***** Excerpted records

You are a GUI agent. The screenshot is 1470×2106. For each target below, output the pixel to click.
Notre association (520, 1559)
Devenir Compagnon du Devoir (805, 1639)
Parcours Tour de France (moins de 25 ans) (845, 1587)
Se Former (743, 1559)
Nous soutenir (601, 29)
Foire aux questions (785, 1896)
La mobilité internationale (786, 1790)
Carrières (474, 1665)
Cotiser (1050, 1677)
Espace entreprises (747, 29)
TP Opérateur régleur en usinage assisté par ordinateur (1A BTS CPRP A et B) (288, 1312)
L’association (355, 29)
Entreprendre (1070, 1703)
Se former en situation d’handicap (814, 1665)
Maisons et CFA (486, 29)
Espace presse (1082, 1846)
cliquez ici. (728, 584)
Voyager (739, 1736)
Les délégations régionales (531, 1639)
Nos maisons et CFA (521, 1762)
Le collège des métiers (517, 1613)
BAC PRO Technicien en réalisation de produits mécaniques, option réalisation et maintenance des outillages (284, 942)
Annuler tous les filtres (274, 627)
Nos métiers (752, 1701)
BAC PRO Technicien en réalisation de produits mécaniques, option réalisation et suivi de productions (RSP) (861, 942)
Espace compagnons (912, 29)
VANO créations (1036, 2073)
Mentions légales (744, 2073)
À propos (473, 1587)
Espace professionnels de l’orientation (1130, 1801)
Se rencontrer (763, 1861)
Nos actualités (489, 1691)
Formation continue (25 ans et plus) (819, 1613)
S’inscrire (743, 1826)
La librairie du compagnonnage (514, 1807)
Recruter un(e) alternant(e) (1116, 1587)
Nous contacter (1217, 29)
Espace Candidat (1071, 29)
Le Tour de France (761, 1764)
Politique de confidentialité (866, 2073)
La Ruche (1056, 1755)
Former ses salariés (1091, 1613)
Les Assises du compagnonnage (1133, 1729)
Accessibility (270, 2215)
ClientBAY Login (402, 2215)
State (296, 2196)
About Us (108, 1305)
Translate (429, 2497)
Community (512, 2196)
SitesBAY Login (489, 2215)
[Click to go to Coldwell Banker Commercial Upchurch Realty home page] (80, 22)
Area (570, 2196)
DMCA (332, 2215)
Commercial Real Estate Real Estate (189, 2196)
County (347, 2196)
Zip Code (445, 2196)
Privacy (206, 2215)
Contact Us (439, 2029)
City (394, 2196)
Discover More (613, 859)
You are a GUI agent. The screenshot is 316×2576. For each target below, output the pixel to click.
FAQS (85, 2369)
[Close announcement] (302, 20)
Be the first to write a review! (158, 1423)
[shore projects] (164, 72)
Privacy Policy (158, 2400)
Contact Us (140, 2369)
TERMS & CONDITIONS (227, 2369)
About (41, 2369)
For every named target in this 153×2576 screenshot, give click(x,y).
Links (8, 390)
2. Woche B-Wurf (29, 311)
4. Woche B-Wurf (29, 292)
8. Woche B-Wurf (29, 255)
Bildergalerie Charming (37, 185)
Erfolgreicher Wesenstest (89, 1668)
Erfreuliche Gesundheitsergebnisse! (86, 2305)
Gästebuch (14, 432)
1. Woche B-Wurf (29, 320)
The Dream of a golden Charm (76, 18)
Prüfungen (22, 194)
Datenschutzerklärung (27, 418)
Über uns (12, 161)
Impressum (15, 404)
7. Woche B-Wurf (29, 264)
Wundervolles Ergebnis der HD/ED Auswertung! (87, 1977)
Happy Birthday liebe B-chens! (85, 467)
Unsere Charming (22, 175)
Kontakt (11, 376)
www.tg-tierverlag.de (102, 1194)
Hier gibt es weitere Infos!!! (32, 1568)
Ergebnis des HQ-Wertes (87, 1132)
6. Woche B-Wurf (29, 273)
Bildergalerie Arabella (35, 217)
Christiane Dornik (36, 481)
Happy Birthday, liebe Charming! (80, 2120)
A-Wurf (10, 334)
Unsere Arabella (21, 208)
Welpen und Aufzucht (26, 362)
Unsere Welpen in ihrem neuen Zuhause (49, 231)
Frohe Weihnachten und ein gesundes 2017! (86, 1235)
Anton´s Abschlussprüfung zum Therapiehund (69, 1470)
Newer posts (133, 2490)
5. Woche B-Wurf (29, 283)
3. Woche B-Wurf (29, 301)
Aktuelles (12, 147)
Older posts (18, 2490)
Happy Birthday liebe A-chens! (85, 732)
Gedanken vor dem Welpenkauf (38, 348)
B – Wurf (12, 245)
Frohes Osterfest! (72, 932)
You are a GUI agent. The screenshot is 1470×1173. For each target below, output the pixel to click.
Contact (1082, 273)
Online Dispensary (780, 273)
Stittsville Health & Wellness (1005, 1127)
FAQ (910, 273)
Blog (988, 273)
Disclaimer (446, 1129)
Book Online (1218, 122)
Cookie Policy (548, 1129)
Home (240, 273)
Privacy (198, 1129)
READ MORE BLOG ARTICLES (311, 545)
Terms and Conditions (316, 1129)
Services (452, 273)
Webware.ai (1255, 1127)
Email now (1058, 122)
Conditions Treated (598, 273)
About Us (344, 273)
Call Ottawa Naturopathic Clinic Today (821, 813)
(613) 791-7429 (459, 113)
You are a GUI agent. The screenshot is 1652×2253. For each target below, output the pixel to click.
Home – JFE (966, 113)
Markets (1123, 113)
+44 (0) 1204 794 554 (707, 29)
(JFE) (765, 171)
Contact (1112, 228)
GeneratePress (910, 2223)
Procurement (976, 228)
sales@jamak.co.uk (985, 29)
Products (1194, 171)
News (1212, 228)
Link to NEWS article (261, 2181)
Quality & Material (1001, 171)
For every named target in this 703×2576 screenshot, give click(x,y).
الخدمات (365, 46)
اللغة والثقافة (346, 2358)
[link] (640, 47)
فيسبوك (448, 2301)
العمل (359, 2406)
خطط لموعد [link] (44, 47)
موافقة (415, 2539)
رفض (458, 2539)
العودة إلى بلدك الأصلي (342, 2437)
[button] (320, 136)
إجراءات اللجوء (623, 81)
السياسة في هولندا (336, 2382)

**********

__Work to be completed__.
Every record shown above should be set down again exactly.

__Answer area__.
You are a GUI agent. The screenshot is 1470×2106. For each target below, output the pixel to click.
Notre association (520, 1559)
Devenir Compagnon du Devoir (805, 1639)
Parcours Tour de France (moins de 25 ans) (845, 1587)
Se Former (743, 1559)
Nous soutenir (601, 29)
Foire aux questions (785, 1896)
La mobilité internationale (786, 1790)
Carrières (474, 1665)
Cotiser (1050, 1677)
Espace entreprises (747, 29)
TP Opérateur régleur en usinage assisté par ordinateur (1A BTS CPRP A et B) (288, 1312)
L’association (355, 29)
Entreprendre (1070, 1703)
Se former en situation d’handicap (814, 1665)
Maisons et CFA (486, 29)
Espace presse (1082, 1846)
cliquez ici. (728, 584)
Voyager (739, 1736)
Les délégations régionales (531, 1639)
Nos maisons et CFA (521, 1762)
Le collège des métiers (517, 1613)
BAC PRO Technicien en réalisation de produits mécaniques, option réalisation et maintenance des outillages (284, 942)
Annuler tous les filtres (274, 627)
Nos métiers (752, 1701)
BAC PRO Technicien en réalisation de produits mécaniques, option réalisation et suivi de productions (RSP) (861, 942)
Espace compagnons (912, 29)
VANO créations (1036, 2073)
Mentions légales (744, 2073)
À propos (473, 1587)
Espace professionnels de l’orientation (1130, 1801)
Se rencontrer (763, 1861)
Nos actualités (489, 1691)
Formation continue (25 ans et plus) (819, 1613)
S’inscrire (743, 1826)
La librairie du compagnonnage (514, 1807)
Recruter un(e) alternant(e) (1116, 1587)
Nous contacter (1217, 29)
Espace Candidat (1071, 29)
Le Tour de France (761, 1764)
Politique de confidentialité (866, 2073)
La Ruche (1056, 1755)
Former ses salariés (1091, 1613)
Les Assises du compagnonnage (1133, 1729)
Accessibility (270, 2215)
ClientBAY Login (402, 2215)
State (296, 2196)
About Us (108, 1305)
Translate (429, 2497)
Community (512, 2196)
SitesBAY Login (489, 2215)
[Click to go to Coldwell Banker Commercial Upchurch Realty home page] (80, 22)
Area (570, 2196)
DMCA (332, 2215)
Commercial Real Estate Real Estate (189, 2196)
County (347, 2196)
Zip Code (445, 2196)
Privacy (206, 2215)
Contact Us (439, 2029)
City (394, 2196)
Discover More (613, 859)
You are a GUI agent. The screenshot is 316×2576. For each target below, output the pixel to click.
FAQS (85, 2369)
[Close announcement] (302, 20)
Be the first to write a review! (158, 1423)
[shore projects] (164, 72)
Privacy Policy (158, 2400)
Contact Us (140, 2369)
TERMS & CONDITIONS (227, 2369)
About (41, 2369)
For every named target in this 153×2576 screenshot, give click(x,y).
Links (8, 390)
2. Woche B-Wurf (29, 311)
4. Woche B-Wurf (29, 292)
8. Woche B-Wurf (29, 255)
Bildergalerie Charming (37, 185)
Erfolgreicher Wesenstest (89, 1668)
Erfreuliche Gesundheitsergebnisse! (86, 2305)
Gästebuch (14, 432)
1. Woche B-Wurf (29, 320)
The Dream of a golden Charm (76, 18)
Prüfungen (22, 194)
Datenschutzerklärung (27, 418)
Über uns (12, 161)
Impressum (15, 404)
7. Woche B-Wurf (29, 264)
Wundervolles Ergebnis der HD/ED Auswertung! (87, 1977)
Happy Birthday liebe B-chens! (85, 467)
Unsere Charming (22, 175)
Kontakt (11, 376)
www.tg-tierverlag.de (102, 1194)
Hier gibt es weitere Infos!!! (32, 1568)
Ergebnis des HQ-Wertes (87, 1132)
6. Woche B-Wurf (29, 273)
Bildergalerie Arabella (35, 217)
Christiane Dornik (36, 481)
Happy Birthday, liebe Charming! (80, 2120)
A-Wurf (10, 334)
Unsere Arabella (21, 208)
Welpen und Aufzucht (26, 362)
Unsere Welpen in ihrem neuen Zuhause (49, 231)
Frohe Weihnachten und ein gesundes 2017! (86, 1235)
Anton´s Abschlussprüfung zum Therapiehund (69, 1470)
Newer posts (133, 2490)
5. Woche B-Wurf (29, 283)
3. Woche B-Wurf (29, 301)
Aktuelles (12, 147)
Older posts (18, 2490)
Happy Birthday liebe A-chens! (85, 732)
Gedanken vor dem Welpenkauf (38, 348)
B – Wurf (12, 245)
Frohes Osterfest! (72, 932)
You are a GUI agent. The screenshot is 1470×1173. For each target below, output the pixel to click.
Contact (1082, 273)
Online Dispensary (780, 273)
Stittsville Health & Wellness (1005, 1127)
FAQ (910, 273)
Blog (988, 273)
Disclaimer (446, 1129)
Book Online (1218, 122)
Cookie Policy (548, 1129)
Home (240, 273)
Privacy (198, 1129)
READ MORE BLOG ARTICLES (311, 545)
Terms and Conditions (316, 1129)
Services (452, 273)
Webware.ai (1255, 1127)
Email now (1058, 122)
Conditions Treated (598, 273)
About Us (344, 273)
Call Ottawa Naturopathic Clinic Today (821, 813)
(613) 791-7429 (459, 113)
You are a GUI agent. The screenshot is 1652×2253. For each target below, output the pixel to click.
Home – JFE (966, 113)
Markets (1123, 113)
+44 (0) 1204 794 554 (707, 29)
(JFE) (765, 171)
Contact (1112, 228)
GeneratePress (910, 2223)
Procurement (976, 228)
sales@jamak.co.uk (985, 29)
Products (1194, 171)
News (1212, 228)
Link to NEWS article (261, 2181)
Quality & Material (1001, 171)
For every named target in this 703×2576 screenshot, give click(x,y).
الخدمات (365, 46)
اللغة والثقافة (346, 2358)
[link] (640, 47)
فيسبوك (448, 2301)
العمل (359, 2406)
خطط لموعد [link] (44, 47)
موافقة (415, 2539)
رفض (458, 2539)
العودة إلى بلدك الأصلي (342, 2437)
[button] (320, 136)
إجراءات اللجوء (623, 81)
السياسة في هولندا (336, 2382)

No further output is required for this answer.